Sunuculuğunu Tuncay Yerlikaya'nın yaptığı program A.Halim Eyüpoğlu'nun Kur’an tilaveti ile başladı.
Konuşmasında öncelikle modernizm konusuna değinen Büyükkara, modernizmin geleneği tamamen reddeden, eskiye ait olandan yüz çeviren, geçmiş ile bağı koparan yıkıcı bir ideoloji olduğunu vurguladı ve muhafazakârlığın tam da modernizmin bu ölçüsüzlüğüne tepki olarak doğduğunu söyledi.
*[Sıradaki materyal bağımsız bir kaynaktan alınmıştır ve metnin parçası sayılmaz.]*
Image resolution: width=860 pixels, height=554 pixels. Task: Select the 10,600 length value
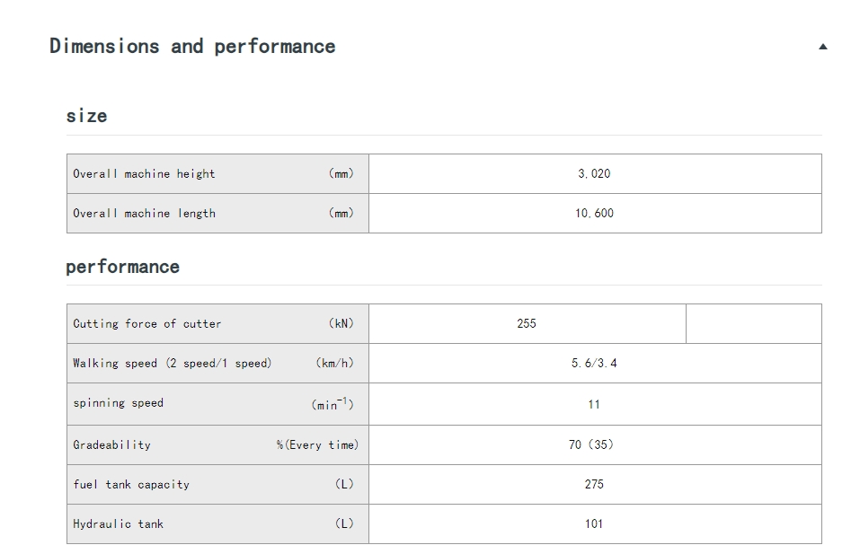tap(594, 214)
Muhafazakârlığın geleneği, devleti, mülkiyeti, kültürü ve dini önemseyen bir yapıya sahip olduğunu belirten Büyükkara şunları ifade etti:
“Muhafazakârlık bir ideoloji olarak 19. yüzyılın ilk çeyreğinde, Fransa’da tarih sahnesine çıkmış, fikri dayanağını modernizme karşı çıkış ve gelenekçiliği sekter (körü körüne) bir bakış açısıyla savunmak üzerine temellendirmiştir. Muhafazakârlığı aydınlanmacı akıl karşısında dogma ve önyargının, yani geleneğin müdafaası biçiminde niteleyebilmek mümkündür. Siyasi ideolojilerdeki 'dünyayı değiştirmek' arzusunun, muhafazakâr düşüncede yerini, geleneksel dönemin kurum ve örgütlerinin, modernlik devrimi karşısında savunulmasına bıraktığı söylenilmektedir."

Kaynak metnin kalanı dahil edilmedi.